ELF stands for the Executable and Linkable Format. It was originally developed by Sun Microsystems for use in their operating system, but is now in widespread use in many other operating systems, such as Linux and FreeBSD.
There are two views of an ELF file. The section view sees the file as a bunch of sections, which are to be linked or loaded in some manner. The program view sees the file as a bunch of ELF segments (not to be confused with Intel segments) which are to be loaded into memory in order to execute the program.
This split is designed to allow someone writing a linker to easily get the information they need (using the section view) and someone writing a loader (that's you) easily get the information they need without worrying about a lot of the complications of linking (using the program view).
Because you are writing a loader, not a linker, you can completely ignore the section view. You only care about the program view. This throws away around 80% of the ELF spec. Doesn't that make you feel good?
The first thing you need to find is the ELF header. This header is pretty easy to find, since it will be at location zero of the ELF file you're attempting to load.
The ELF header is exposed in elf.h
as the
Elf32_Ehdr
structure. The first 16 bytes of the structure
are used to identify the ELF file. You should check that the first
four bytes of these 16 bytes correspond to the values
ELFMAG0
through ELFMAG3
. These bytes are the
ELF "magic number". This allows you to make sure that the
ELF file is really a genuine ELF file.
You can more or less ignore all the other entries in the header (if
you want, you can include other sanity checks, like making sure the
machine type is correct) except for the e_phoff
entry. This entry gives the location in the file (in bytes) of the
program headers. It's the program headers that we're going to use
to load the program into memory. The e_phnum
entry is
also important, as it tells you how many program headers are present.

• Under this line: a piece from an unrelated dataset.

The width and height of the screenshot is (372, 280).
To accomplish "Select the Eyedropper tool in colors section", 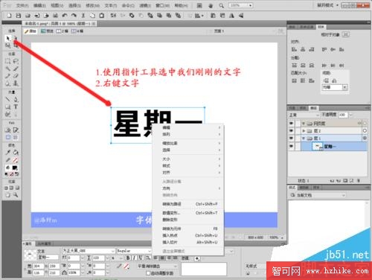I will point(8,153).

The linker script that we provide for user programs (programs which
your kernel loads) generates exactly two program headers. One contains
the code for the program (coming from the text
section)
and the other contains the program's static data. Both program headers
will have a segment type of PT_LOAD
(the other types
are only used for linking, not loading). The p_offset
member tells you where the segment's data is located in the
file. There are two sizes in each program
header. p_filesz
specifies how many bytes of data are in
the file that need to be copied to memory. p_memsz
specifies how much memory you should allocated to the segment. Note
that p_memsz
is always greater than or equal to
p_filesz
. For the segment containing the program's code,
these values will be equal. Because programs may contain data that is
zero-initialized (and hence doesn't need to take up any space in the
file) p_memsz
may be greater than p_filesz
for the segment containing the program data. In that case you should
copy p_filesz
bytes to memory, and set the rest to
zero.
Now you only need to know which program header corresponds to code,
and which corresponds to data. To do this, look at the
p_flags
field. For the code segment this will be
PF_R+PF_X
(indicating a read-execute segment). For the
data segment this will be PF_R+PF_W
, indicating a
read-write segment.
This should be all you need to get the information you want from the ELF file. I haven't talked about exactly what you do with this information, as this was covered in class.
/u/cs452/i586-3.3.3/include/cs452/elf.h
contains a
header file defining all the ELF structures./u/cs452/i586-3.3.3/examples/useful/loader.app.x
contains the user program linker script.